The ACA mandates the creation of state-run exchanges in 2014 where the uninsured who meet income eligibility rules will be able to buy government-subsidized health coverage.
“At that point it will become increasingly important to be very good at working with customers directly,” Catalano said. But even today, when employers buy coverage for their employees, they really want those employees and their family to have a good experience. And if they do they are much more likely to remain [with Cigna].”
Richard J. Brunelli, president of the Old Bridge-based retail brokerage R.J. Brunelli & Co, said he recently visited a health insurance retail store in Bonita Springs, Fla. “It is something we are seeing evolve around the country.
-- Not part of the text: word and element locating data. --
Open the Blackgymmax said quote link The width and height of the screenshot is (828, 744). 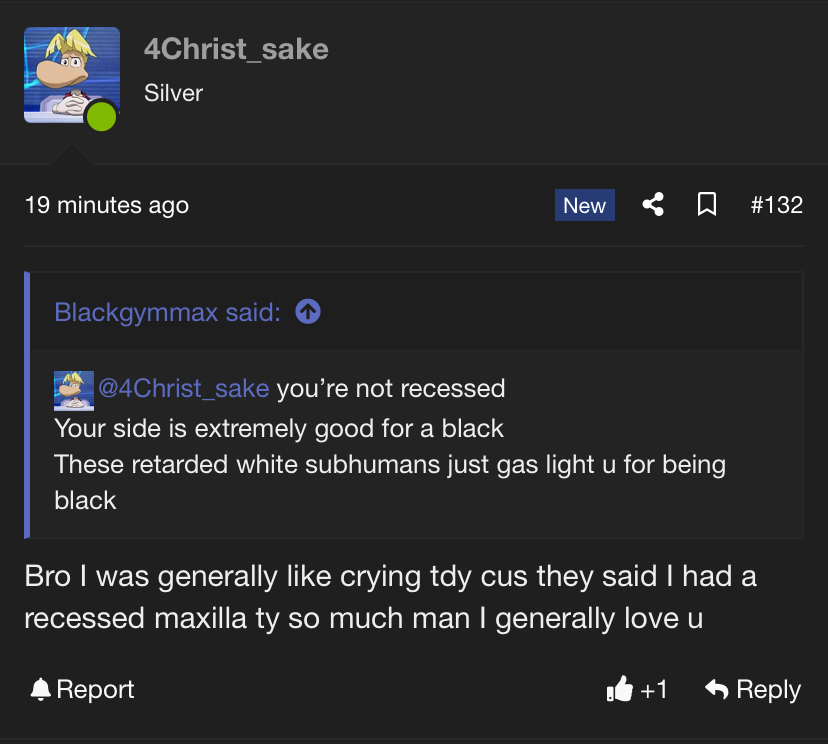pos(167,312)
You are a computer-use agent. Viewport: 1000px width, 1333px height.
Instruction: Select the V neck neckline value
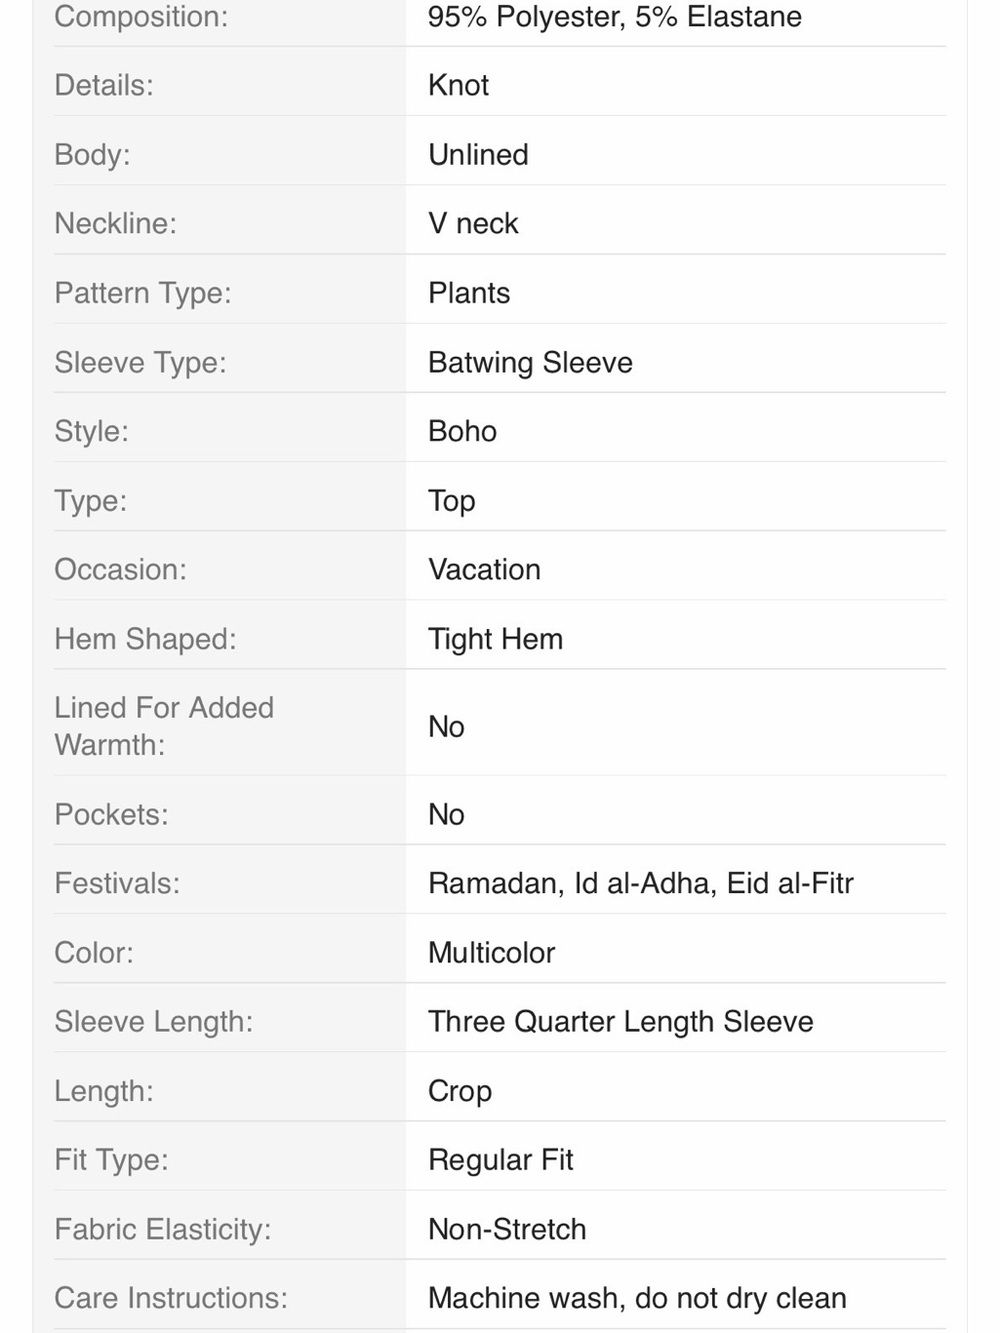click(x=473, y=223)
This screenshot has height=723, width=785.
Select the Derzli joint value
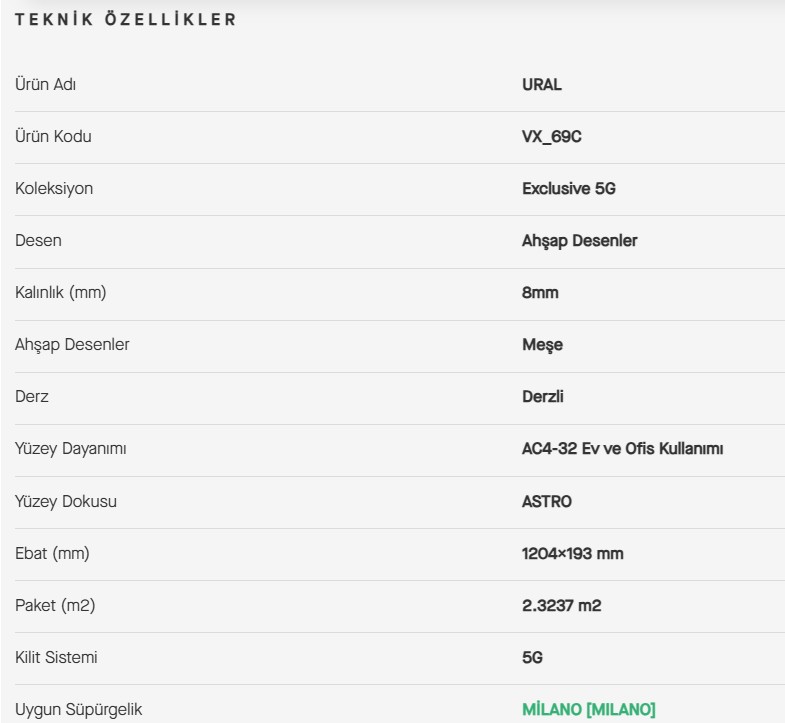point(543,397)
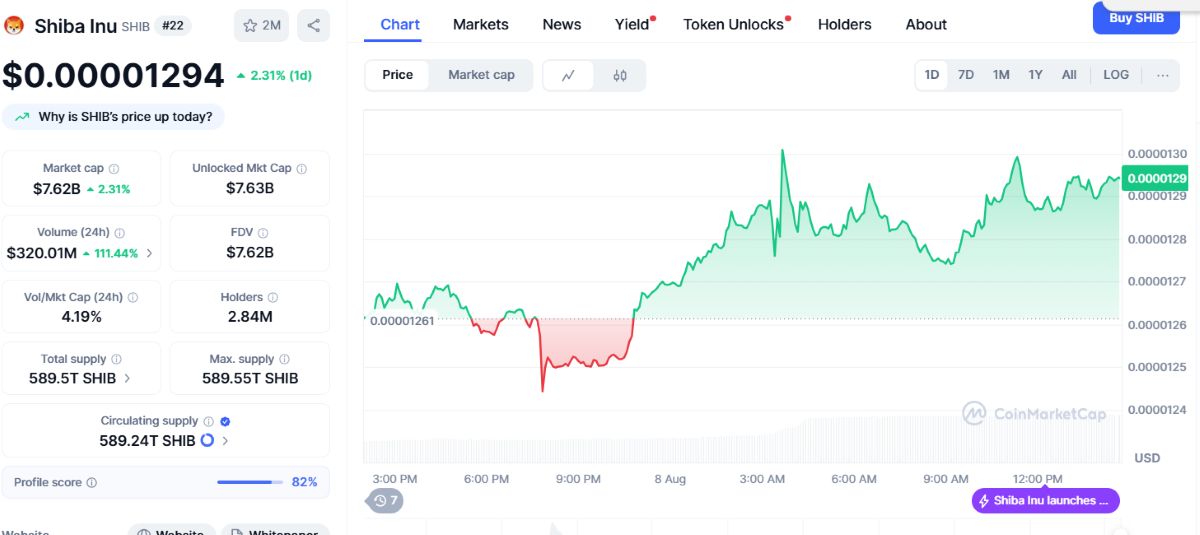
Task: Open the Token Unlocks tab
Action: [736, 24]
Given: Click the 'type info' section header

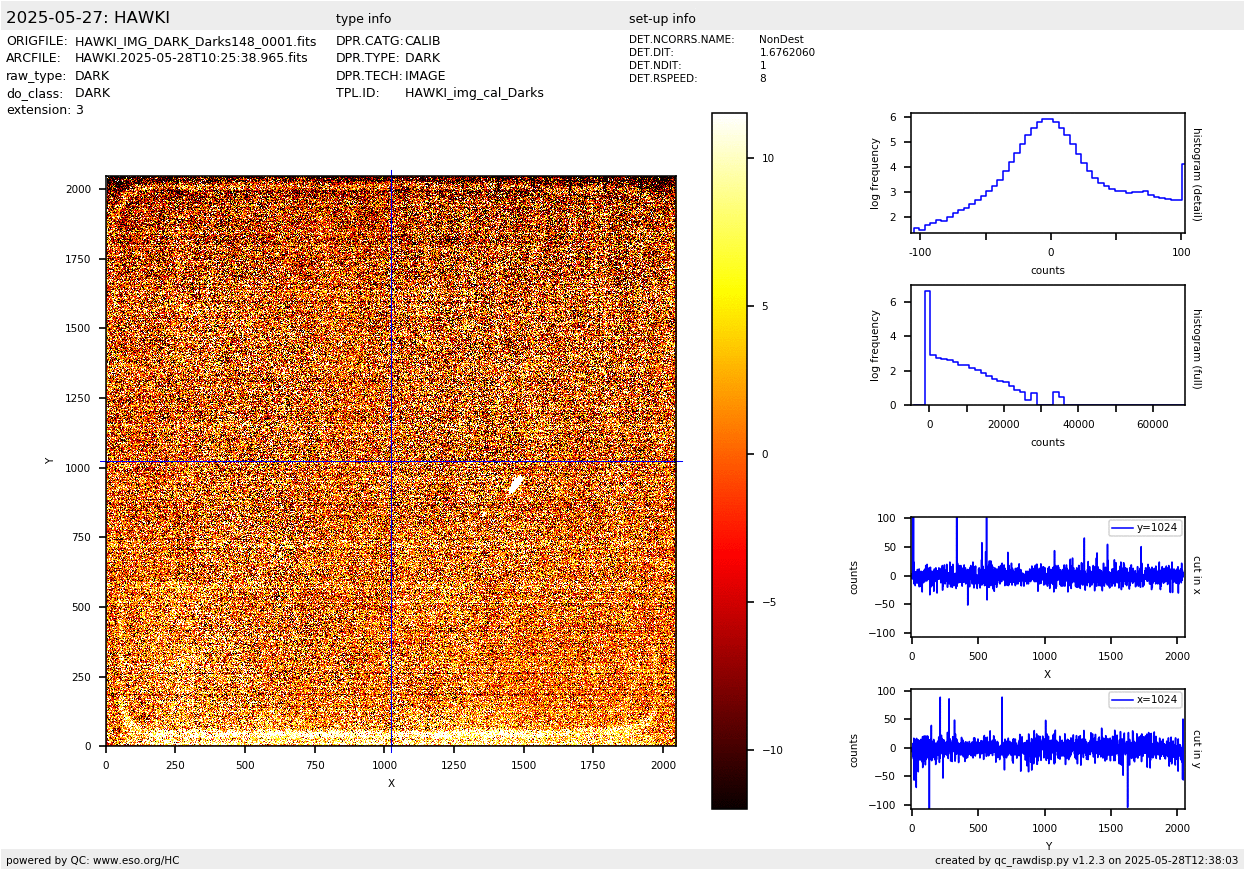Looking at the screenshot, I should (363, 19).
Insurers are making themselves much easier to get to, and they have more exposure than if they were tucked away in an office complex somewhere. We all know they spend a lot of money advertising their services, and it makes sense for them to put their people in a retail setting.”
More non-traditional tenants are going into strip shopping centers in recent years, Brunelli said, including doctor’s offices, urgent care and dialysis centers. Prior to the 2008 recession, shopping center landlords wouldn’t consider non-retail uses, but with the reduced demand for retail space, “they need the income and are renting to new uses.”
It makes sense for health insurers because “the parking lots are generous, and the exposure [to the public] is there. If you have a storefront in a shopping center, you can draw from a larger population, and they see the company’s logo and they see that the doors are open to the public,” Brunelli said. “People who are thinking about getting a quote [on a health plan] but never got around to it, are now invited to come in and have a quick meeting.”